-- SELECTED EXTRACT follows --
How to keep coronavirus fears from affecting your mental health

Updated 1403 GMT (2203 HKT) March 14, 2020

(CNN)Coronavirus! Yes, it's a serious situation, and yes, it deserves your vigilance and attention.

But the constant spring of information, precautions and warnings, whether it's straight from the CDC or some recirculated, dubiously-sourced post on Facebook, can take a real toll on your mental health.
When does caution become overreaction? When does staying informed cross the line into, well, too much information?
The good news is, there is a happy medium between willfully ignoring the biggest story in the world right now, and going into a full-on panic. Here are some tips. Think of it like hand-washing and social distancing, but for your brain.

Pare down your sources of information

"There is a ton of information out there. The challenge is trying to determine which information is accurate." says Lynn Bufka, Associate Executive Director for Research and Policy at the American Psychological Association. She suggests taking control of your intake through the following steps:
  • Find a few sources you trust and stick with them. Choose one national or international source like the CDC, and another local nor national source so you can know what's going on in your community.
  • Limit the frequency of your updates. Things may be changing rapidly, but that doesn't mean you need to hang on every update. Think of it this way: If there is a tornado coming your way, you need information as soon as possible. The coronavirus is not a tornado. This may mean disabling constant notifications from news sites or social media.
-- SELECTED EXTRACT concluded --
-- DATASET CONTENT follows --
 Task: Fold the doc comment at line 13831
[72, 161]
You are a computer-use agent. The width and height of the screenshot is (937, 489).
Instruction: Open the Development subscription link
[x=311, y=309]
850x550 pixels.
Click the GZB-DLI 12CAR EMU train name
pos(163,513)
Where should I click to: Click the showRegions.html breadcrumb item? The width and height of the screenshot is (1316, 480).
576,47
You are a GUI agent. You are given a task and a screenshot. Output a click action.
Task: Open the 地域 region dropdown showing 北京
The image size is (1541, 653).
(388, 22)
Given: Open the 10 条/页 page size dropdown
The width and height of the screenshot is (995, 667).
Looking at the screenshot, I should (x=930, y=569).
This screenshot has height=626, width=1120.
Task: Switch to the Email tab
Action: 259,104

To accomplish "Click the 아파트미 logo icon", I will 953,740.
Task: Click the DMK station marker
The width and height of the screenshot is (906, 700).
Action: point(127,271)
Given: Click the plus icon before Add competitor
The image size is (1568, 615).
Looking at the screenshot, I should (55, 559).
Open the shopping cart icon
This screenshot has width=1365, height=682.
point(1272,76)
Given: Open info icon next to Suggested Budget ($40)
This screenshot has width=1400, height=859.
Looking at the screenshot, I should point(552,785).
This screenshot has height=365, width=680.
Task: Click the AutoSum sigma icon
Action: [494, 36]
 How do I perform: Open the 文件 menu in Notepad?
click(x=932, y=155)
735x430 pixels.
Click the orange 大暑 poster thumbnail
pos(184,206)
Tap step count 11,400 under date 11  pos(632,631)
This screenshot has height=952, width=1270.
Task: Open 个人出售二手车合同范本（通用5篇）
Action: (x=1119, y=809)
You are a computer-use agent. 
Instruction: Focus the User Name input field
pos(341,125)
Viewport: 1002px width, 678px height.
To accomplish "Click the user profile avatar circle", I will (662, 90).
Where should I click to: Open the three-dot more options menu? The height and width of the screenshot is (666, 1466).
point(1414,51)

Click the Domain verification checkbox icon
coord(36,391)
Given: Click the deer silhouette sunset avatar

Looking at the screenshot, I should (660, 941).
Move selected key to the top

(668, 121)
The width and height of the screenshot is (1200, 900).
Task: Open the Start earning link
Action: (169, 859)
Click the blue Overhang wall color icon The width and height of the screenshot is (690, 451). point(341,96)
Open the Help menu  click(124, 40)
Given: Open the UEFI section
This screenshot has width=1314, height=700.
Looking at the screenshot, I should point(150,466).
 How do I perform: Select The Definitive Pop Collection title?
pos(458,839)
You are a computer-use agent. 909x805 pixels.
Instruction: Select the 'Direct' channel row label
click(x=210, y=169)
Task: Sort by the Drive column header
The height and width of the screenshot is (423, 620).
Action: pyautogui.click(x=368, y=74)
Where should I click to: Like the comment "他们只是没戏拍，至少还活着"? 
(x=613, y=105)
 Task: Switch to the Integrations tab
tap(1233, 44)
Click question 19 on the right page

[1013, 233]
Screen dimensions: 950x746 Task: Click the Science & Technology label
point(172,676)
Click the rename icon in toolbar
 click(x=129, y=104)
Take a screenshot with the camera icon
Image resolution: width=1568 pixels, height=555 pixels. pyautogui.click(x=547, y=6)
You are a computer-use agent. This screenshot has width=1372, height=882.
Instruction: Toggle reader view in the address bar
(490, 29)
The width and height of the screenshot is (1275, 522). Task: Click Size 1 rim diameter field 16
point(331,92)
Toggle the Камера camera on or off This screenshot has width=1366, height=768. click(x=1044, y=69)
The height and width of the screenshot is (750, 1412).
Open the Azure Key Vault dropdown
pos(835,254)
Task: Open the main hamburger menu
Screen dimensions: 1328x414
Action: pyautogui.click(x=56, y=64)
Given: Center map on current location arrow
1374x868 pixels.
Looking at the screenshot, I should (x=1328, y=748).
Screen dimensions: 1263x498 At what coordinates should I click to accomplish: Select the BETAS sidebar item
-- DATASET CONTENT concluded --
__WORK TASK__.
Return, word for word, the part of the article on coronavirus fears and mental health that begins with the words containing "How to keep" and ends with "too much information?".

__OUTPUT OF THE TASK__.
How to keep coronavirus fears from affecting your mental health

Updated 1403 GMT (2203 HKT) March 14, 2020

(CNN)Coronavirus! Yes, it's a serious situation, and yes, it deserves your vigilance and attention.

But the constant spring of information, precautions and warnings, whether it's straight from the CDC or some recirculated, dubiously-sourced post on Facebook, can take a real toll on your mental health.
When does caution become overreaction? When does staying informed cross the line into, well, too much information?